Work task>
Please take the records that follow and repeat exactly the lines starting with the line with "The width and" and going on through the line with "Focus the Hover job name input field".

Data under study>
■ ■ ■ ■ ■ ■ ■

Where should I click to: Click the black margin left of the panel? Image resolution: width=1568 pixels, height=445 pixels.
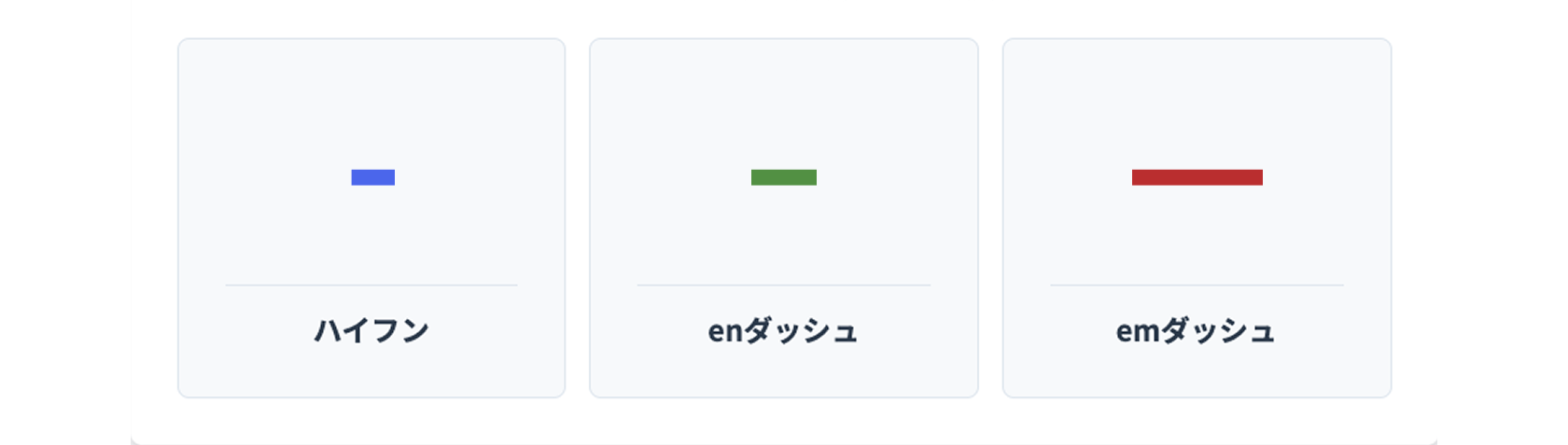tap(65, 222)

■ ■ ■ ■ ■ ■ ■

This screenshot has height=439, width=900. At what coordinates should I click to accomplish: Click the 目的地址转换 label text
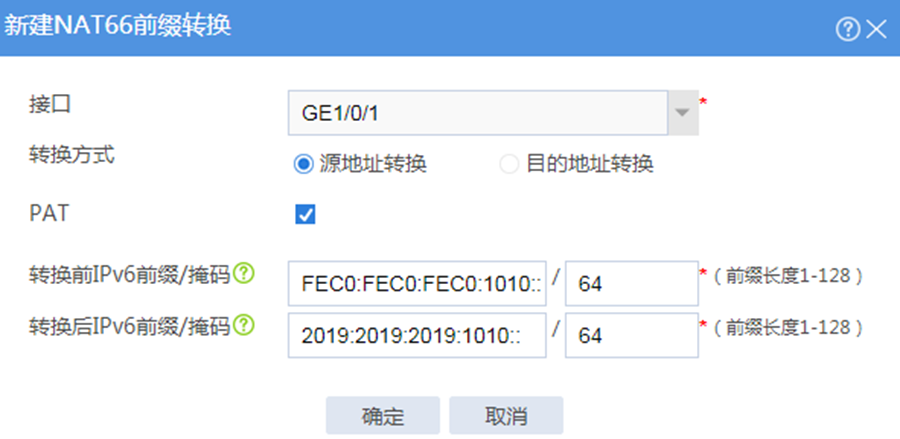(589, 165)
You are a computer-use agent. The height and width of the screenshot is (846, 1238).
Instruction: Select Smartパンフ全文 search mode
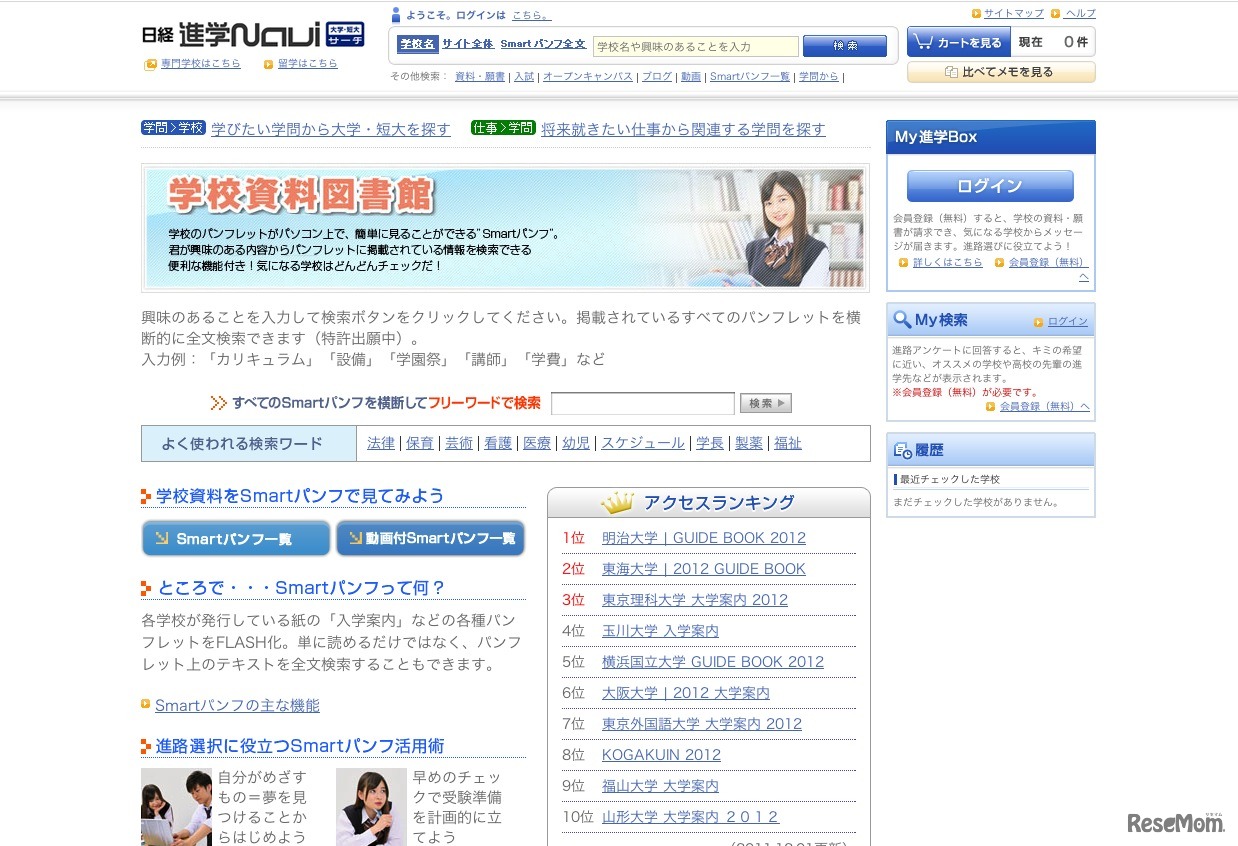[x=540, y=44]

■ ■ ■ ■ ■ ■ ■

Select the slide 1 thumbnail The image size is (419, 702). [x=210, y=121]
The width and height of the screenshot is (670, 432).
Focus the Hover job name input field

■ ■ ■ ■ ■ ■ ■

Response to this exercise>
The width and height of the screenshot is (670, 432).
Focus the Hover job name input field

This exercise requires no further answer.